Pourquoi faire le SCAF à plusieurs alors que les industriels français nous disent être capables de le réaliser seuls?

D'abord, avec le SCAF, nous avons l'opportunité de faire avancer la défense européenne en nous appuyant sur un projet concret de partenariat franco-germano-espagnol. C'est donc avant tout un projet politique. Il convient que nos interlocuteurs industriels l'aient à l'esprit. Ce projet se fera car il correspond à une volonté clairement définie.

Le premier objectif est de rendre plus fluide la coopération franco-germano-espagnole afin qu'une étape décisive puisse être franchie en 2021. Les négociations entre industriels en 2019 ont certes été délicates car le Bundestag a mis des conditions à l'accord entre Safran et MTU. Il a également insisté sur la nécessité d'un parallélisme de calendrier avec le MGCS pour voter les crédits. Tout cela vous est connu, je n'y reviendrai pas.

Pour le surplus, nos approches sont différentes. Les Allemands redoutent l'influence et le poids d'un complexe militaro-industriel français expérimenté. Mieux encore, il semble qu'ils n'aient pas la même compréhension que nous des enjeux de l'autonomie stratégique. Les Français, quant à eux, interprètent l'attitude des Allemands comme l'expression d'une volonté de développer prioritairement leur industrie nationale et acquérir de nouvelles compétences afin de préserver les emplois et soutenir leur tissu industriel. Cela vaut également pour l'Espagne. Les arrière-pensées seraient ainsi à craindre de la part des trois partenaires concernés.

Pour sortir de ces incompréhensions principalement dues à des différences historiques et culturelles, nous devons échanger et partager davantage. C'est pourquoi nous préconisons l'élaboration et la publication d'une stratégie industrielle commune, éventuellement assortie d'une programmation capacitaire conjointe. Celle-ci éclaircirait notamment le lien entre autonomie stratégique nationale et autonomie stratégique européenne. Soyons pédagogues, encore et encore.
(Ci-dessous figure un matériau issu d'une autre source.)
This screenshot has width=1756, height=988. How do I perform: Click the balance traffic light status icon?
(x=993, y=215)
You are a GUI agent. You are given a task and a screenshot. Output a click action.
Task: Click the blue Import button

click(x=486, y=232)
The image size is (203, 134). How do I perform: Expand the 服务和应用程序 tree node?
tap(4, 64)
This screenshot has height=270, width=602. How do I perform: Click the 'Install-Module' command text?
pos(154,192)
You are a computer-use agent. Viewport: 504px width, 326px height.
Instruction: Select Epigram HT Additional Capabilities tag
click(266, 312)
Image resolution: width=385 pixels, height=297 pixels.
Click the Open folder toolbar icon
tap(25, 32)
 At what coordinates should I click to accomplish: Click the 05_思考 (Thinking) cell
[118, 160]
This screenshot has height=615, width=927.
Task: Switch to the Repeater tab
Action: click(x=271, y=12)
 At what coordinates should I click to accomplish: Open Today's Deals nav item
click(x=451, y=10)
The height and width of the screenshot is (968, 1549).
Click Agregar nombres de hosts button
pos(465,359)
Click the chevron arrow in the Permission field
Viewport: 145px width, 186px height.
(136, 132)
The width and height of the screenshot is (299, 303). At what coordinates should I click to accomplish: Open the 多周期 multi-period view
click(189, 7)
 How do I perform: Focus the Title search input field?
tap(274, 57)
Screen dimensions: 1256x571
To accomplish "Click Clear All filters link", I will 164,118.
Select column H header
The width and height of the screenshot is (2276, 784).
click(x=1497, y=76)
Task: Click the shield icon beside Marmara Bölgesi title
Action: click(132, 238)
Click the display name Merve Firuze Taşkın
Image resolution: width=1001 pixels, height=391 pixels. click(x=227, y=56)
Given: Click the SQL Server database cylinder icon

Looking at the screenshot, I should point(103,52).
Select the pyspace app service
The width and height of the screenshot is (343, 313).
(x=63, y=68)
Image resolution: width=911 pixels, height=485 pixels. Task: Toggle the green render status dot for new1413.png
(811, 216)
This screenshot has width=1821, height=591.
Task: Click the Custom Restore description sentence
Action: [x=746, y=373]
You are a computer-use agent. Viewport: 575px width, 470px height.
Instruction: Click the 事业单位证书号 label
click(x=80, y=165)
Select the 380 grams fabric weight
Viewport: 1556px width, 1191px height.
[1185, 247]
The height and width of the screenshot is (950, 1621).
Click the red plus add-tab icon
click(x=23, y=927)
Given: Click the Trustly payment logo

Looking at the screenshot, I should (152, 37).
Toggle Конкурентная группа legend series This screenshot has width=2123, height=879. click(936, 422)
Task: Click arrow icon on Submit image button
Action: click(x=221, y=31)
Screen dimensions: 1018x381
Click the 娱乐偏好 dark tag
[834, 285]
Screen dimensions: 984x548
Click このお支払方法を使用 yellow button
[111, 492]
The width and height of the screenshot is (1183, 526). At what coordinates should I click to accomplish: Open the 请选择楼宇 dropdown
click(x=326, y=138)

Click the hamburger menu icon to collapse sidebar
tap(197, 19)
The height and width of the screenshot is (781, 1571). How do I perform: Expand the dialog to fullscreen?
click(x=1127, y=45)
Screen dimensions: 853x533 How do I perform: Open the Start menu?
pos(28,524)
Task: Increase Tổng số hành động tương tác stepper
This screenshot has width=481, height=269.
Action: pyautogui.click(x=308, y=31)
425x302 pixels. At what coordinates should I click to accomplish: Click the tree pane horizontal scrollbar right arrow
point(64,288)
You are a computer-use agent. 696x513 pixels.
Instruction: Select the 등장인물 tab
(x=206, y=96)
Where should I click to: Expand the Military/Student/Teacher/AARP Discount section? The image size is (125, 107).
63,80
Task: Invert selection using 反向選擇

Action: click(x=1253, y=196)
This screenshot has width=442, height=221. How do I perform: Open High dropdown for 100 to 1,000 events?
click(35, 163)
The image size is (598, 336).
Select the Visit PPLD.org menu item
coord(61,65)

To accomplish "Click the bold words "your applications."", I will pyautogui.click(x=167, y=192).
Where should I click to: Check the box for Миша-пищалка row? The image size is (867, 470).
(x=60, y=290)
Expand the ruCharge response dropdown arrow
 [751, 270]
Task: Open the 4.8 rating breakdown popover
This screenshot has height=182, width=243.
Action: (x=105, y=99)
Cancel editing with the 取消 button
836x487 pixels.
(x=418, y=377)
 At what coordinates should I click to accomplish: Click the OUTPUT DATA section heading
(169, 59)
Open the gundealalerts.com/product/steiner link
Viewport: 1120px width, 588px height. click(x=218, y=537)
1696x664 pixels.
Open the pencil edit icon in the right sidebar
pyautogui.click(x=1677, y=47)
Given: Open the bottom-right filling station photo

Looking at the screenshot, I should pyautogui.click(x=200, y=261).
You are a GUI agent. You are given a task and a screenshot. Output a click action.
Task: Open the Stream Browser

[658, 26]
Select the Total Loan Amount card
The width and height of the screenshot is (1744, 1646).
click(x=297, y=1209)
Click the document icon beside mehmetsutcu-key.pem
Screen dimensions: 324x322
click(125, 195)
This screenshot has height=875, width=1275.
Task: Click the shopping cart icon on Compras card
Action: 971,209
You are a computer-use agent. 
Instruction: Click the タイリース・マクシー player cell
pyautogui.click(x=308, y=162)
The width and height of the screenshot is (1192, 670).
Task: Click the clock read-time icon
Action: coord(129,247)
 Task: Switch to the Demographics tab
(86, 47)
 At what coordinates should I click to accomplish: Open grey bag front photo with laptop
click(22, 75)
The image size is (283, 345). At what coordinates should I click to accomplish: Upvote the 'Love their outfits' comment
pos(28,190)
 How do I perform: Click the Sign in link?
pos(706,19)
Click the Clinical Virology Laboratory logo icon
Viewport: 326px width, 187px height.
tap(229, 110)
Mais nous devons également être très clairs avec nos partenaires : le programme ne résistera pas à des blocages et des retards à répétition. C'est pourquoi nous prônons la signature d'un contrat-cadre global en début d'année prochaine, pour engager les financements nécessaires aux phases ultérieures du développement du démonstrateur, ce qui aura pour conséquence de rendre ainsi le programme quasi-irréversible. Il s'agit de passer de l'ordre de la centaine de millions à celui du milliard d'euros. Il serait bien sûr préférable que ce nouvel engagement intervienne avant les élections législatives allemandes, qui introduisent un élément d'incertitude supplémentaire. Nous devons en être conscients.

Après de longues négociations, les contrats avec les industriels espagnols doivent quant à eux être signés prochainement. L'arrivée de ce pays constitue une excellente nouvelle d'autant que son engagement industriel et militaire semble entier. Nous avons été agréablement surpris par l'enthousiasme de nos interlocuteurs. Cela s'explique peut-être parce qu'il s'agit d'un pays très « européiste » en matière de défense, qui privilégie résolument les solutions européennes. Ensuite, l'Espagne permet de positionner la France à sa place naturelle de médiateur entre un pays du Nord et un pays du Sud de l'Europe. Une de nos propositions est d'ailleurs d'inviter l'Allemagne à signer avec l'Espagne un traité sur les exportations, similaire à celui signé par la France et l'Allemagne le 23 octobre 2019. L'Espagne rencontre en effet les mêmes difficultés que nous sur les restrictions d'exportations.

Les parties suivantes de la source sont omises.